[Raw records]
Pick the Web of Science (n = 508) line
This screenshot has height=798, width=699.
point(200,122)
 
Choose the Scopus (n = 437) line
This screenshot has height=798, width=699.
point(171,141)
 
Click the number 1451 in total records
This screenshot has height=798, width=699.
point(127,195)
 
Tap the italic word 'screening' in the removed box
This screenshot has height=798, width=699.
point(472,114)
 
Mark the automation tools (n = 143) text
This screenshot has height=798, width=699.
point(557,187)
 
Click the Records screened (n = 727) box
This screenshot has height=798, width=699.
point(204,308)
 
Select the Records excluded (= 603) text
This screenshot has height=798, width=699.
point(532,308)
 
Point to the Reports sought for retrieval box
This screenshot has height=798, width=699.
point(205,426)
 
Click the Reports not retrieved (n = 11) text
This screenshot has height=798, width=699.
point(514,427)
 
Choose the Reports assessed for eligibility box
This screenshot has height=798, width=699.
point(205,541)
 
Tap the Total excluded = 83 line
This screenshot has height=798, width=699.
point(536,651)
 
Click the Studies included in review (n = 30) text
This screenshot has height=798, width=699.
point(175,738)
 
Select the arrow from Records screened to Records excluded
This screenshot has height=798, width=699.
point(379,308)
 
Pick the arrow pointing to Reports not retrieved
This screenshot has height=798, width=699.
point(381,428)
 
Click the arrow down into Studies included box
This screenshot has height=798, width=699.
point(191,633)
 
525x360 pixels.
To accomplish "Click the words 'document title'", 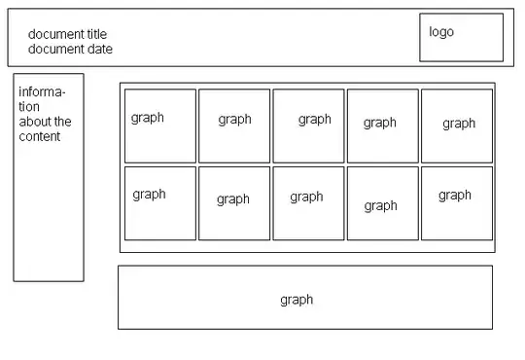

- _What to produce_:
Reproduce the records above with every "screenshot" swapped for "image" and nothing else altered. Omit the pictures from your answer.

- _Task solution_:
Pick the Web of Science (n = 508) line
This image has height=798, width=699.
point(200,122)
 
Choose the Scopus (n = 437) line
This image has height=798, width=699.
point(171,141)
 
Click the number 1451 in total records
This image has height=798, width=699.
point(127,195)
 
Tap the italic word 'screening' in the removed box
This image has height=798, width=699.
point(472,114)
 
Mark the automation tools (n = 143) text
This image has height=798, width=699.
point(557,187)
 
Click the Records screened (n = 727) box
This image has height=798, width=699.
point(204,308)
 
Select the Records excluded (= 603) text
This image has height=798, width=699.
point(532,308)
 
Point to the Reports sought for retrieval box
This image has height=798, width=699.
point(205,426)
 
Click the Reports not retrieved (n = 11) text
This image has height=798, width=699.
point(514,427)
 
Choose the Reports assessed for eligibility box
This image has height=798, width=699.
point(205,541)
 
Tap the Total excluded = 83 line
This image has height=798, width=699.
point(536,651)
 
Click the Studies included in review (n = 30) text
This image has height=798, width=699.
point(175,738)
 
Select the arrow from Records screened to Records excluded
This image has height=798, width=699.
point(379,308)
 
Pick the arrow pointing to Reports not retrieved
This image has height=798, width=699.
point(381,428)
 
Click the arrow down into Studies included box
This image has height=798, width=699.
point(191,633)
 
525x360 pixels.
To accomplish "Click the words 'document title'", 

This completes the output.